Je n'arrive pas vraiment à le distinguer d'où je suis, mais il n'est pas question que je me rapproche. Il parait inoffensif comme ça, mais rien ne me dit qu'il ne peut pas surgir à tout moment du miroir et m'attaquer. C'est ce que font les fantômes non ? Du moins si c'en est un... Mais je ne vois pas ce qu'il pourrait être d'autre.

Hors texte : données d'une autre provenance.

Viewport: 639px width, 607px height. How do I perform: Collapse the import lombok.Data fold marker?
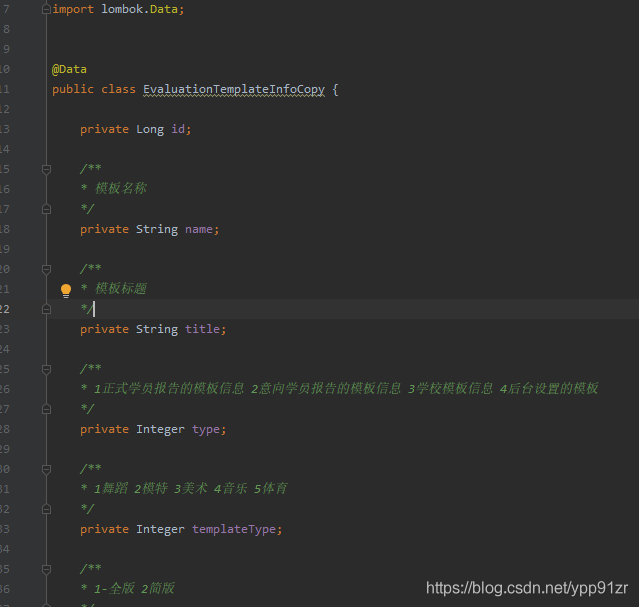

On s'observe finalement tous les deux, bizarrement il a l'air tout aussi intrigué que moi. De là où je suis, je peux m'apercevoir qu'il a les cheveux foncés, pas tout à fait courts mais je ne dirais pas qu'ils sont mi longs non plus, c'est un entre deux. Je ne peux pas voir la couleur de ses yeux ni leur expression, mais cela ne me décide toujours pas à m'avancer. Je vois le haut de son torse et ses épaules musclées, il ne porte rien et je peux voir le contour de ses muscles plutôt bien dessinés. Je me mets même à imaginer le reste de son corps, et me demande s'il porte un pantalon... Mes pensées me font secouer la tête. Je suis devant un fantôme ou je ne sais quoi et je me mets à penser à son corps, c'est définitif je suis folle.

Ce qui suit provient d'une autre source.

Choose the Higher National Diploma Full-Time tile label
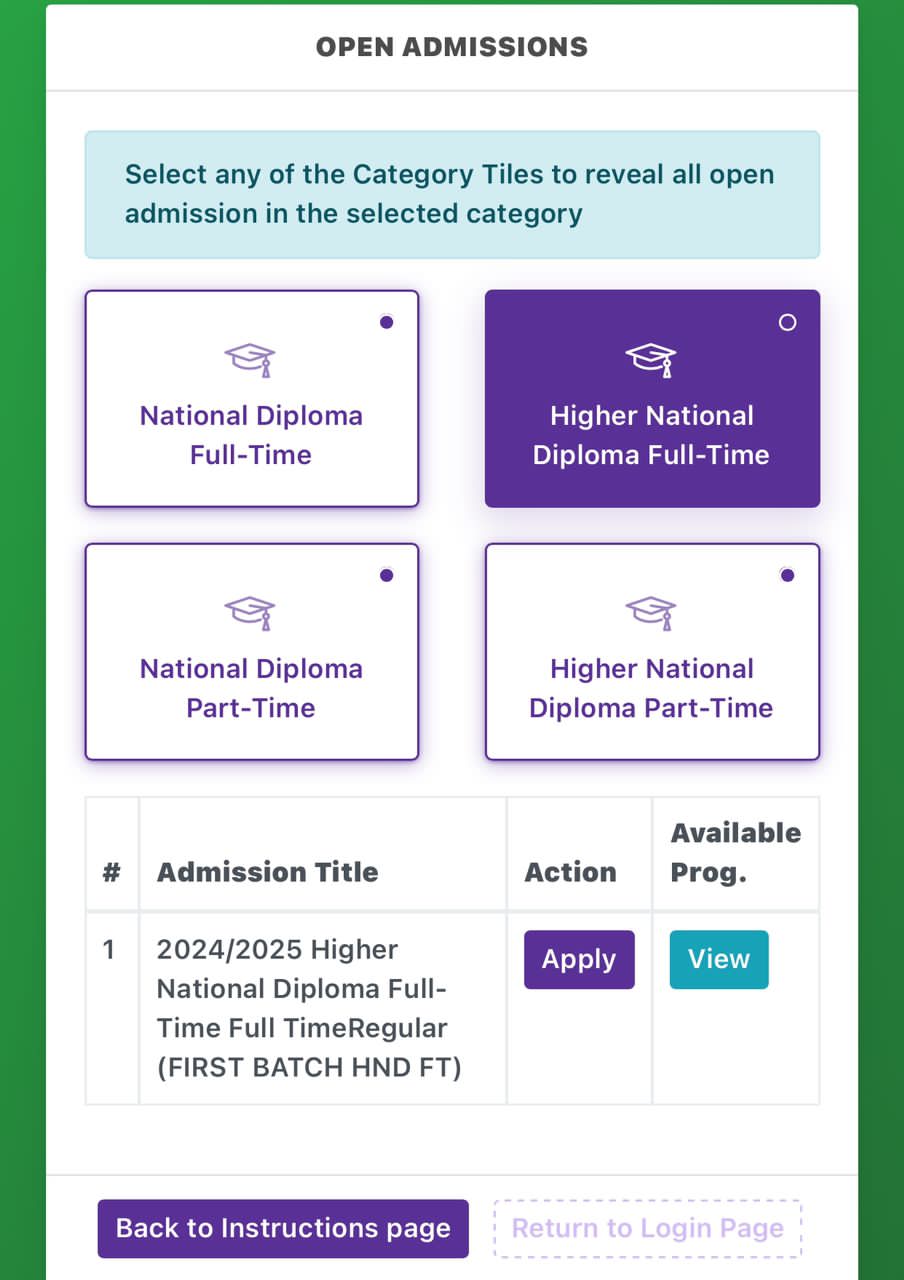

Je finis par me pincer le bras. J'espère encore être dans un rêve, si ce n'est pas le cas alors je ne sais pas comment je peux expliquer ça. Malheureusement j'ai beau me pincer deux fois plutôt fort, il est toujours là, et il regarde mon bras avec incompréhension. Il ne comprend visiblement pas pourquoi j'ai fait ça, je passe donc pour une folle auprès d'un fantôme, génial. Je me frotte le bras maintenant douloureux et regarde ma peau maintenant rougie, en plus de ça je me suis fait un bleu.
Je relève ensuite la tête et croise le regard de cet homme. Un sourire se dessine finalement sur ses lèvres, mais je n'arrive pas à l'imiter.
— Je deviens folle, ce n'est pas possible autrement, je murmure pour moi-même.
— Pourquoi ? me répond une voix grave et suave.